Exploring chemoselective S-to-N acyl transfer reactions in synthesis and chemical biology

Abstract

S-to-N acyl transfer is a high-yielding chemoselective process for amide bond formation. It is widely utilized by chemists for synthetic applications, including peptide and protein synthesis, chemical modification of proteins, protein-protein ligation and the development of probes and molecular machines. Recent advances in our understanding of S-to-N acyl transfer processes in biology and innovations in methodology for thioester formation and desulfurization, together with an extension of the size of cyclic transition states, have expanded the boundaries of this process well beyond peptide ligation. As the field develops, this chemistry will play a central role in our molecular understanding of Biology.

Figure 1. S-to-N acyl transfer reactions utilized in nature.

(a) Enzymatic ubiquitination where S-to-N acyl transfer forges an isopeptide bond between a terminal glycine and a lysine residue (b) protein splicing where S-to-N acyl transfer ligates the extein fragments (c) sortase mediated ligation where S-to-N acyl transfer introduces isopeptide bond between Thr residue of protein and Lys of lipid-II. (d) Transglutamination where S-to-N acyl transfer ligates proteins via an isopeptide bond.

Figure 2. Mechanisms of synthetic amide-forming reactions involving S-to-N acyl transfer.

(a) Native Chemical Ligation (NCL) (b) Ligation-desulfurization (c) Auxiliary-mediated ligation (AML) (d) Sequential NCL applied to chemical protein synthesis.

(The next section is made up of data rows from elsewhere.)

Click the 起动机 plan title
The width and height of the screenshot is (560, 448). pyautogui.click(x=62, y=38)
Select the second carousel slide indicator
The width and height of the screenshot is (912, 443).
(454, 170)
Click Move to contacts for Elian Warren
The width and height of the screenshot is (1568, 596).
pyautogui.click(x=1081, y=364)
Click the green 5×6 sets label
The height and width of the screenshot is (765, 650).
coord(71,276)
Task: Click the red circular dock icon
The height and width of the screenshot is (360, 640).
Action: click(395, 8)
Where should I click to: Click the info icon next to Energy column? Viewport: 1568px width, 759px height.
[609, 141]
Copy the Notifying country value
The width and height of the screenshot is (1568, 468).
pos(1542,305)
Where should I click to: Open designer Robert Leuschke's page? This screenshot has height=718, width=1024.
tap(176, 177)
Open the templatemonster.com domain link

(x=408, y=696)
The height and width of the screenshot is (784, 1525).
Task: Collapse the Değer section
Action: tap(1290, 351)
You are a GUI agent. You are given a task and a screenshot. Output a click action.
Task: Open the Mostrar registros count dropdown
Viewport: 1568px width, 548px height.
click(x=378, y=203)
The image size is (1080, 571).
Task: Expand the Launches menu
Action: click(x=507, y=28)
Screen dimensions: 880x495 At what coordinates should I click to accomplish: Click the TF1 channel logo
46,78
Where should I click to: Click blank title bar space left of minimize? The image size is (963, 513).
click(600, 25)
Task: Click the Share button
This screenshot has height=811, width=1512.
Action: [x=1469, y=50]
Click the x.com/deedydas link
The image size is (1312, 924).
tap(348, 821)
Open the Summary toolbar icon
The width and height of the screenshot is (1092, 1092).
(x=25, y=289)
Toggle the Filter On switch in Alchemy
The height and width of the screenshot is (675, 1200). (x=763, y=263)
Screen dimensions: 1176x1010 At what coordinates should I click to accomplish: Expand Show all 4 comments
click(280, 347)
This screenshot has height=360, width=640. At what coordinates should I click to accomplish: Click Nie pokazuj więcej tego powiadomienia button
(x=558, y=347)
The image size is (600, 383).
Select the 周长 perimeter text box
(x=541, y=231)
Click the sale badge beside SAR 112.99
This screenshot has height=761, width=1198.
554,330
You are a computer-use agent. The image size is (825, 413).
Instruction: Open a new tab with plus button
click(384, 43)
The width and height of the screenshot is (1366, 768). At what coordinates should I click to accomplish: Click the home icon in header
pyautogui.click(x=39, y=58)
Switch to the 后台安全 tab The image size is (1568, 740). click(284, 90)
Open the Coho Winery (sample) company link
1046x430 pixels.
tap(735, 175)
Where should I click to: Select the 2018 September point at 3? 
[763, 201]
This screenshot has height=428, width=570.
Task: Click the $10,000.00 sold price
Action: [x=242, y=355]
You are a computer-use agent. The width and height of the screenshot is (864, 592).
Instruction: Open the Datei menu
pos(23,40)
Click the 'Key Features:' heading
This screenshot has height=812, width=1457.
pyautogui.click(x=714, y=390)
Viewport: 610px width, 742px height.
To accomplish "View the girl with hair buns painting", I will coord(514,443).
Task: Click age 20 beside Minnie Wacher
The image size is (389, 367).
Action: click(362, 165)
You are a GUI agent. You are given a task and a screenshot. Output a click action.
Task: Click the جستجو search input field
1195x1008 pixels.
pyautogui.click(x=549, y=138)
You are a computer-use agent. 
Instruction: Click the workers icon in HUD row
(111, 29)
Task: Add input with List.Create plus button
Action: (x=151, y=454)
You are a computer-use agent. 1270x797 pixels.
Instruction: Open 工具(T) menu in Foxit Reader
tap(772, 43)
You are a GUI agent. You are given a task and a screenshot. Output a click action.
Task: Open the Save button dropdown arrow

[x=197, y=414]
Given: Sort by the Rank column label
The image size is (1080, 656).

Figure 3. Native Chemical Ligation-Desulfurization.

(a) Structures of thiol containing amino acids investigated for NCL-desulfurization (b) Methods for desulfurization of thiol groups following NCL.

Figure 4. Auxiliary Mediated Ligation (AML).

Structures of common auxiliaries investigated for AML.

Figure 5. Expressed protein ligation (EPL) for the synthesis of proteins.

Initial N-to-S acyl transfer generates a thioester which subsequently undergoes trans-thioesterification with an exogenous thiol. The resulting recombinant protein thioester can participate in NCL with synthetic cysteinyl peptides.

Figure 6. Single glycoform of EPO.

Schematic representation of synthetic homogeneous EPO glycoform. N-glycosylation sites are shown at position 24, 38 and 83. O-glycosylation is shown at position 126.

Figure 7. Synthetic applications of S-to-N acyl transfer.

(a) S-to-N acyl transfer as a strategy for chemical ubiquitination of proteins (b) Intermolecular S-to-N acyl transfer mediated ligation for the preparation of glycopeptides (c) De novo synthesis of phospholipids membranes using NCL.

Figure 8. Applications of S-to-N acyl transfer in supramolecular chemistry and chemical probes.

(a) Molecular machine functioning through S-to-N acyl transfer involving increasing cyclic transition state of 11-, 14- and 17-membered rings (b) S-to-N acyl transfer enabled molecular probes.